[Dataset entries]
******
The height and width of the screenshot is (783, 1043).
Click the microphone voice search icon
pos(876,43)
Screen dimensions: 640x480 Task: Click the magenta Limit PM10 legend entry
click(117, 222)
******
Go through the entries above and restate each one exactly.

RESULT OF THE EXERCISE:
The height and width of the screenshot is (783, 1043).
Click the microphone voice search icon
pos(876,43)
Screen dimensions: 640x480 Task: Click the magenta Limit PM10 legend entry
click(117, 222)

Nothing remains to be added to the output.